Sparito anche un emendamento, contestato da OpenAI, che avrebbe classificato i sistemi di intelligenza artificiale generativa «ad alto rischio» se produttori di testi o immagini che sarebbero potuti «apparire falsamente a uno spettatore come generati dall’uomo e autentici». A detta di OpenAI, una misura che avrebbe potuto far considerare i propri modelli «inavvertitamente» ad alto rischio.
Il libro bianco
A giugno 2022, tre membri dello staff di OpenAI hanno incontrato per la prima volta a Bruxelles i funzionari della Commissione europea per discutere della questione. Una fonte interna alla Commissione ha raccontato che la società temeva «un’eccessiva regolamentazione», senza specificare il tipo di regolamento che avrebbe reputato adeguato. La risposta è arrivata tre mesi dopo, nel settembre 2022, in un documento di sette pagine inedito inviato ai funzionari della Commissione e del Consiglio dell’UE, intitolato «OpenAI White Paper on the European Union’s Artificial Intelligence Act». «Fondamentalmente hanno detto: affidati a noi per autoregolamentarci», ha commentato Daniel Leufer, analista politico senior specializzato in AI presso l’ufficio di Bruxelles di Access Now, dopo aver esaminato il testo.

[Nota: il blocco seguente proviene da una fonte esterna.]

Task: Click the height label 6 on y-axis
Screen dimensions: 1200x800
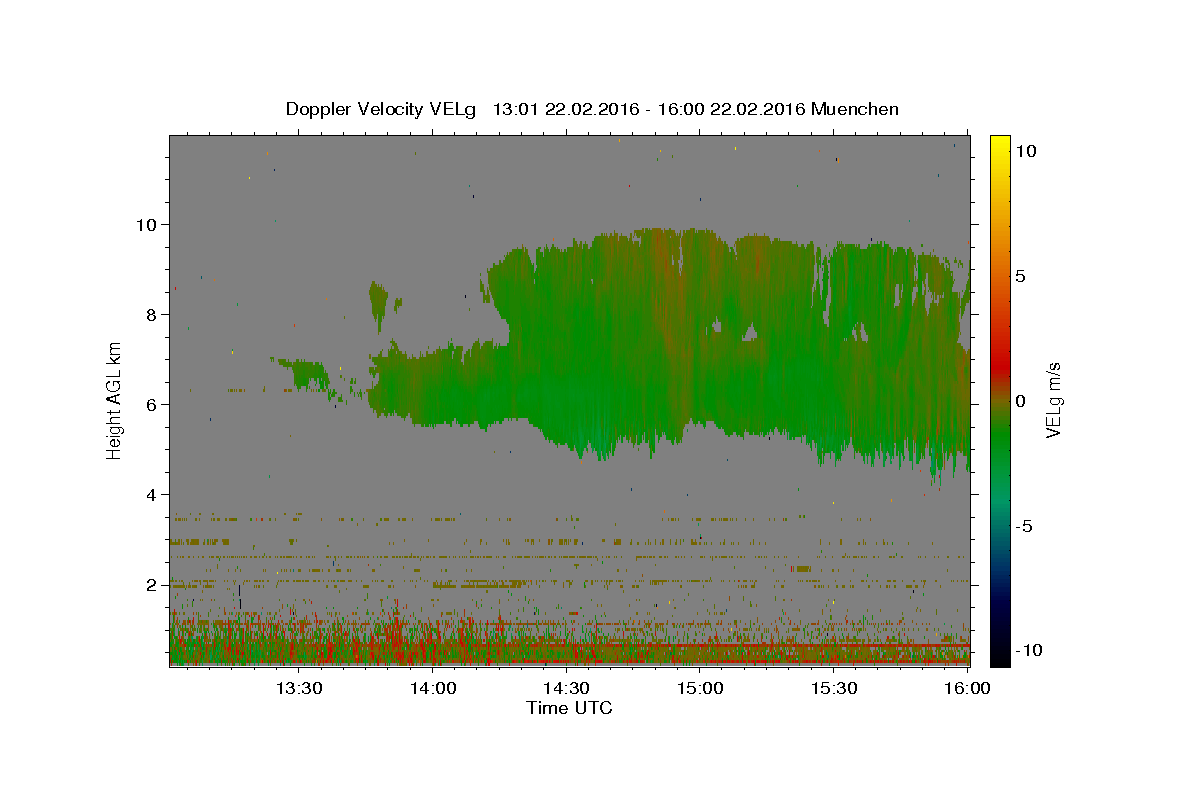Action: tap(151, 404)
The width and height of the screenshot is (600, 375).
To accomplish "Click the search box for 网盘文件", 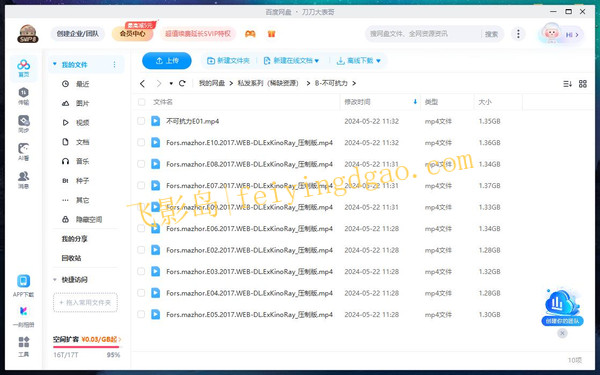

Oltre alla sopracitata questione del rischio, OpenAI ha infatti sostenuto la necessità di altri emendamenti alla legge, per consentire ai fornitori di intelligenza artificiale di aggiornare i propri sistemi per motivi di sicurezza senza dover prima sottoporsi a una valutazione da parte dei funzionari dell’UE. Ha anche sostenuto che determinati usi dell’IA generativa nell’istruzione e nell’occupazione non avrebbero dovuto essere considerati «ad alto rischio». Dopo che OpenAI ha condiviso queste preoccupazioni lo scorso settembre, è stata aggiunta alla legge un’esenzione che «soddisfa pienamente i desideri di OpenAI di rimuovere dall’ambito [di intervento] i sistemi che non hanno un impatto materiale su, o che semplicemente aiutano, il processo decisionale [umano]», ha commentato ancora Leufer.
«Mascherano il proprio interesse finanziario»
«OpenAI, come molte aziende Big Tech, ha utilizzato l’argomento dell’utilità e del beneficio pubblico dell’IA per mascherare il proprio interesse finanziario ad annacquare la regolamentazione», ha commentato al Time Sarah Chander, esperta di legge e consulente politica senior presso l’European Digital Rights. Un portavoce della società ha ribattuto: «Continuiamo a impegnarci con i responsabili politici e a sostenere l’obiettivo dell’UE di garantire che gli strumenti di intelligenza artificiale siano costruiti, implementati e utilizzati in sicurezza ora e in futuro».
Open AI avrebbe incontrato i funzionari europei anche nel marzo di quest’anno. Secondo un verbale ufficiale dell’incontro tenuto dalla Commissione Europea, in quell’occasione avrebbe effettuato una dimostrazione delle caratteristiche di sicurezza di ChatGPT. Avrebbero inoltre rassicurato sul fatto che «le istruzioni per l’IA possono essere adattate in modo tale da rifiutarsi di condividere, ad esempio, informazioni su come creare sostanze pericolose». Ma questo non è sempre vero. I ricercatori hanno dimostrato che è possibile indurre il sistema a bypassare i suoi filtri di sicurezza per rispettare determinate istruzioni. Ad esempio, scrivere e-mail di phishing o fornire ricette per la fabbricazione di sostanze pericolose.